For modern science has its starting-point in a revolution in consciousness, or revolt against heaven, that has resulted in the reason first ignoring, then denying, and finally closing itself to the source of knowledge which is above it; and this has meant that it has been forced to turn for its knowledge exclusively to that which is below it—to the “external” world of sense-data and sense-impression. As a consequence, the conceptions of modern science—that which constitutes its knowledge—are of the type whose features I have just described. They refer, that is to say, only to what is temporal and finite and they reflect merely the logical and mechanical criteria and characteristics of the innate structure of the reason. As I have remarked, the reason is not a neutral element on which an object can imprint its identity and so reveal its essential or inherent nature. When you take a photograph of a person, certain inherent qualities of that person are eliminated from the photograph by the very nature of the material on which the image is projected. To go no further, a photograph of a person eliminates the actual physical warmth of that person, or the softness of his skin, not to mention all his mental and emotional qualities. In other words, the material of the film interposes itself between the person photographed and the living reality of that person; and the kind of knowledge you can form from a photograph of a person will be purely abstract and have little value when compared with a direct knowledge of the living reality of that person—that reality which is precisely what the photograph has excluded.

A similar process takes place when the reason turns exclusively to the facts of the so-called external world for its information: it is compelled to eliminate from its perception of those facts the qualities of which, because of its inherent nature, it is incapable of receiving the imprint. This is to say that it cannot avoid imposing its own laws on the material it perceives. In fact, these laws act as a selector conditioning what it perceives and what it does not and cannot perceive. In other words, the reason cannot avoid interposing itself between us and the objects it purports to examine. Nor is the situation altered by the addition of instruments between the reason and these objects: however sophisticated and sensitive the instrument, the information it conveys cannot transcend or escape the inherent limitations of the actual observing faculty itself, which in this case is the reason. In other words, the kind of knowledge the reason is now capable of forming on the basis of its observation—what we call scientific knowledge—is but a reflection of the intrinsic limitations and characteristics of the reason itself and of the presuppositions it has adopted, and has little or nothing to do with what things are in themselves, in their living reality.
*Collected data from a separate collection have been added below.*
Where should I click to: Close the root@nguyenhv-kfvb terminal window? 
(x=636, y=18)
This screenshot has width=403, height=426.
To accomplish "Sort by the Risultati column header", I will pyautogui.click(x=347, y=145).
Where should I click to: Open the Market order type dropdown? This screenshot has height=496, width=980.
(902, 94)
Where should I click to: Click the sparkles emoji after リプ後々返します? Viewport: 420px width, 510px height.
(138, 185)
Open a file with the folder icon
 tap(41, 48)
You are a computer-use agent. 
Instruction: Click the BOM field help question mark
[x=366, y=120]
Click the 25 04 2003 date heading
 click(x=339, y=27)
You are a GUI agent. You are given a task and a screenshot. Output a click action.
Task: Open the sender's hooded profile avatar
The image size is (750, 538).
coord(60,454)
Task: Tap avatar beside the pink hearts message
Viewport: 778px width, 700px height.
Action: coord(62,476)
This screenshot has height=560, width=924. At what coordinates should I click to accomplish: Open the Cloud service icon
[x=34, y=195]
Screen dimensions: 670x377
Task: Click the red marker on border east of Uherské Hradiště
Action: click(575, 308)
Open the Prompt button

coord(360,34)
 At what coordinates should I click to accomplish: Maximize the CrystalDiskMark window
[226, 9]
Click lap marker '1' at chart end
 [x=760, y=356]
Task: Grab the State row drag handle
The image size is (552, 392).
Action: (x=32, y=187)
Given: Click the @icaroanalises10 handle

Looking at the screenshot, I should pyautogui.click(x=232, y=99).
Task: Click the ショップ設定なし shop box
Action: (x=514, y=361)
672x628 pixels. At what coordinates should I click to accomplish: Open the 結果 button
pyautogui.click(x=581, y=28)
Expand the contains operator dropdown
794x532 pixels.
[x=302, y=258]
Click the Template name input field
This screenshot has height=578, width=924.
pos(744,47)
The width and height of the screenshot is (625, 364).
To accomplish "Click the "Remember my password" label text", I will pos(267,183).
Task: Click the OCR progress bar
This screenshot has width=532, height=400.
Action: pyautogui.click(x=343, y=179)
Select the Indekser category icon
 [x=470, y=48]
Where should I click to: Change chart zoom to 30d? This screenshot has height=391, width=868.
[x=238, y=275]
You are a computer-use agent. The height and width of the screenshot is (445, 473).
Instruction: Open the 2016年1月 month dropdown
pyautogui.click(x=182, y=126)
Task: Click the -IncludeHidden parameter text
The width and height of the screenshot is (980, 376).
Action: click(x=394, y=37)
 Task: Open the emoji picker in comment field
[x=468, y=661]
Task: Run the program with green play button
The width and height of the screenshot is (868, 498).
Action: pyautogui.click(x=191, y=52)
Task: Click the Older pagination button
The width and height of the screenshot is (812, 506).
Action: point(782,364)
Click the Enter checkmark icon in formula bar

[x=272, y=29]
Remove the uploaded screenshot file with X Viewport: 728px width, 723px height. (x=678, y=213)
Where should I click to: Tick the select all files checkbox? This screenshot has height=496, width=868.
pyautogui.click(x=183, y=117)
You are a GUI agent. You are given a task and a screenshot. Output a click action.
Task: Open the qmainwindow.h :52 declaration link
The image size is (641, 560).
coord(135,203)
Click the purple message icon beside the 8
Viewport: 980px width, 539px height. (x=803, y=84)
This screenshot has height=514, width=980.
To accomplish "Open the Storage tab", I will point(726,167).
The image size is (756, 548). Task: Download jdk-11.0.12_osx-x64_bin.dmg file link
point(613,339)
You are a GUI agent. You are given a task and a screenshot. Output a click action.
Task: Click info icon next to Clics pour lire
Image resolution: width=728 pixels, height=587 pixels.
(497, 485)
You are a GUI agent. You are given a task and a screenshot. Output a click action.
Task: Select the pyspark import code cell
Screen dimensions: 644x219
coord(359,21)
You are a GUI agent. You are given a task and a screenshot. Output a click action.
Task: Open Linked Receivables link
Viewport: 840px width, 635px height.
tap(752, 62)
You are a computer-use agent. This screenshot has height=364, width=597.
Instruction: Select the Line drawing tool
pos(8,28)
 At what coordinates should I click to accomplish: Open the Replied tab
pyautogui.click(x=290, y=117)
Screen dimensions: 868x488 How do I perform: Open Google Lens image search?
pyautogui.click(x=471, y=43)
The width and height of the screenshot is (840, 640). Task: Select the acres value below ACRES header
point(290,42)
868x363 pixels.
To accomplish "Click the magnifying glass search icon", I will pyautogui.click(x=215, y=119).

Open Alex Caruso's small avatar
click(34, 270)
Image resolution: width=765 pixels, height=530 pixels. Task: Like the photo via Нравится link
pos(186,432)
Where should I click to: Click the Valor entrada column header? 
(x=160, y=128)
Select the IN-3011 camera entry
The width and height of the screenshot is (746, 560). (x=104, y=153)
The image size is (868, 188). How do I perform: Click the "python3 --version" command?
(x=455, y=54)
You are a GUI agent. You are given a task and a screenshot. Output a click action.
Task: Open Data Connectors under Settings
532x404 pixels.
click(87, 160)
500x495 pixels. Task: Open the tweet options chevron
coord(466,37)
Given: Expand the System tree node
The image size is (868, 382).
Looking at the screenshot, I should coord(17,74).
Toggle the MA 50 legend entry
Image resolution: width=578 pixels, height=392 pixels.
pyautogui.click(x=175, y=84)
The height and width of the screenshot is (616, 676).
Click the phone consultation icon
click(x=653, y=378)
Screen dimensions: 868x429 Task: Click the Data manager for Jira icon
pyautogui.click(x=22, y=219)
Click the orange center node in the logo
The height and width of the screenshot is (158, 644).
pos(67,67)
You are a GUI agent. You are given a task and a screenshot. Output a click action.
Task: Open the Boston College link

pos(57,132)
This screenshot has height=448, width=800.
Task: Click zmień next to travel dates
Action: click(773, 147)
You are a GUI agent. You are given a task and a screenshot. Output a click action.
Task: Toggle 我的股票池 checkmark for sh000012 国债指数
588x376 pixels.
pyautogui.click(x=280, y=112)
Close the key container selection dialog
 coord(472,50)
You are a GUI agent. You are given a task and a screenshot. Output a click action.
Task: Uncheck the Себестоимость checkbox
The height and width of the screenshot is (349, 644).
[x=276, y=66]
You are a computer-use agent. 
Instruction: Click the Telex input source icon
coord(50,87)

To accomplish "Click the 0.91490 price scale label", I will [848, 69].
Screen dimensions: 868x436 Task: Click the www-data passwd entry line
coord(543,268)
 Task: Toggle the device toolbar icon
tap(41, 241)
Indeed, all the reason can now do is to shut man up in himself and fetter him to his own prejudices and opinions and condemn him to rest satisfied with what at best are but the external appearances of things. What things are in themselves, in their living reality, is something the reason can never know. It is something consequently that modern science can never know.

Modern science, since it is based on and limited to the sphere of the rational, can never reach a knowledge of anything in itself, no matter how much it concerns itself with experiment and observation or how far it carries its function of dissection and analysis. This is the situation to which modern science has condemned itself and in which it continues to be inextricably trapped. And it is because those qualities which essentially make a human being what he or she is are neither temporal nor finite, or such that can be measured or analyzed by the reason, that it may be said that an inhumanity is built into the very premises on which modern science itself is based. In other words, to reduce man to the level of what the reason can perceive or understand about him is to dehumanize him. When further it is remembered that the qualities which essentially make every single living thing what it is similarly transcend the sphere of the rational, one begins to get a measure of the terrifying mutilation which the scientific worldview represents. I am not denying or denigrating the legitimate function of the reason or saying that there cannot be a science of phenomena. Far from it. But when the reason is set up as the supreme arbiter of human knowledge and denies or ignores principles and qualities which transcend its competence, then it necessarily degenerates into a mechanical, inhuman, and godless faculty; and the picture of the universe it projects and the character of the world it fabricates in accordance with that picture are equally mechanical, inhuman, and godless. Needless to add, this picture also represents an appalling lie.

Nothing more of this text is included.